[Date Prev][Date Next][Thread Prev][Thread Next][Date Index][Thread Index]

Re: [HTCondor-users] gpu's and preemption



	Disclaimer: I am not a preemption expert.

ideally what i'd like to happen is that 4 of usera's jobs are
preempted for userb's.  just the fact that a user is asking for a gpu
should be enough to preempt another person from a slot that isn't

This sounds like a job for a (machine) RANK expression. (Something like RANK = RequestGPUs, probably.) That will work just fine with pslots, except ...

as extra credit, what happens when the box has 16 cores and 4 gpus,
and userb comes along and asks for two cpus/one gpu per job, does it
kick eight of usera's jobs off?

... it won't kick eight of usera's jobs off.
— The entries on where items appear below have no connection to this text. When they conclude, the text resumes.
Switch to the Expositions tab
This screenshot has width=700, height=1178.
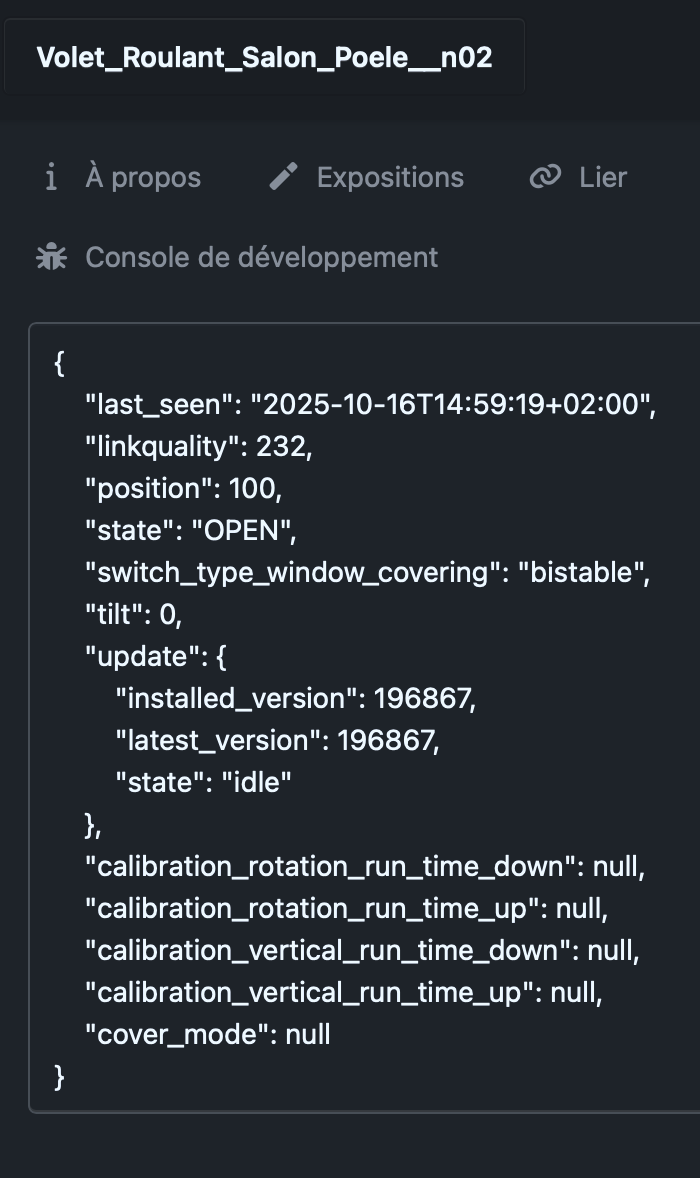tap(390, 178)
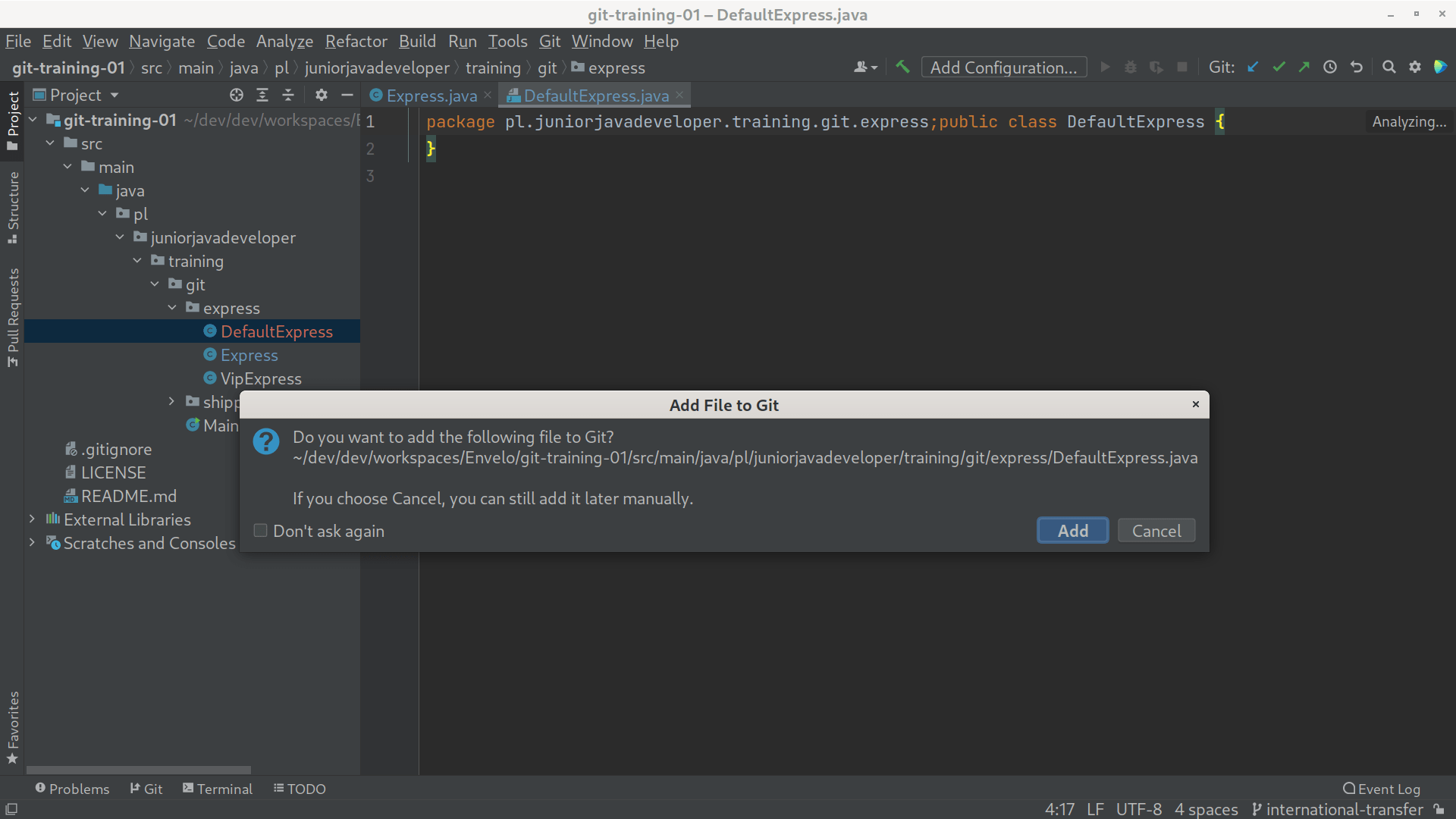Click the Git Push arrow icon
This screenshot has height=819, width=1456.
pos(1304,67)
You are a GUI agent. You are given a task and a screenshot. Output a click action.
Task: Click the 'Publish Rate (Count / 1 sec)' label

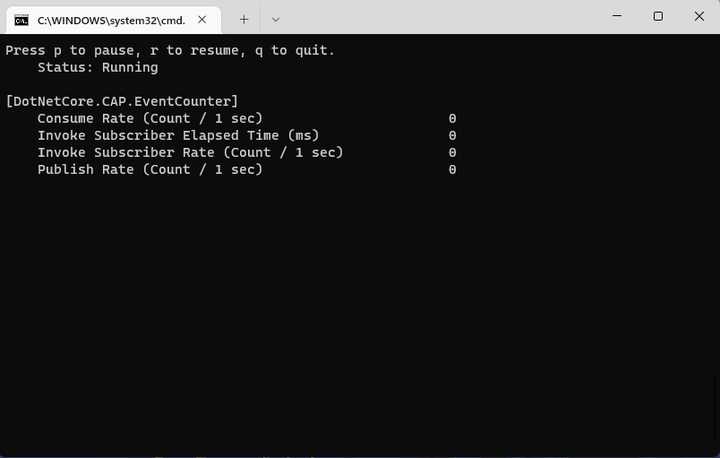150,169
If you want to do that, you'll have to set ALLOW_PSLOT_PREEMPTION = TRUE in the configuration /of the negotiator/. By itself, this doesn't allow priority-based preemption, but it will change the behavior of preemption with respect to pslots for your entire pool, so be you'll want to be sure that no other preemption is taking place (or that you understand the consequences).
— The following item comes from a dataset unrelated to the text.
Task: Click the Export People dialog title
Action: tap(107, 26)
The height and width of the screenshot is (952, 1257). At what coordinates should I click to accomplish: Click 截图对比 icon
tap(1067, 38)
Be aware, however, that the way HTCondor combines slots when doing pslot preemption does /not/ wait for the corresponding jobs to finish exiting before reassigning their resources, so HTCondor may overcommit in some cases (e.g., the non-GPU jobs take so long to vacate that the GPU job finishes transferring and starts before they finish).

If you don't set ALLOW_PSLOT_PREEMPTION, undersized dynamic slots will be ignored. If you'd rather not preempt at all, you can attempt address the issue via draining, instead.

If the issue happens rarely enough for manual intervention to be reasonable, starting with 8.9.0, you'll be able to address the issue with the condor_now command (whose version of slot coalescing doesn't suffer from the overcommit issue described above). I suppose you could try to script the tool, but that seems fraught with peril.

- Toddm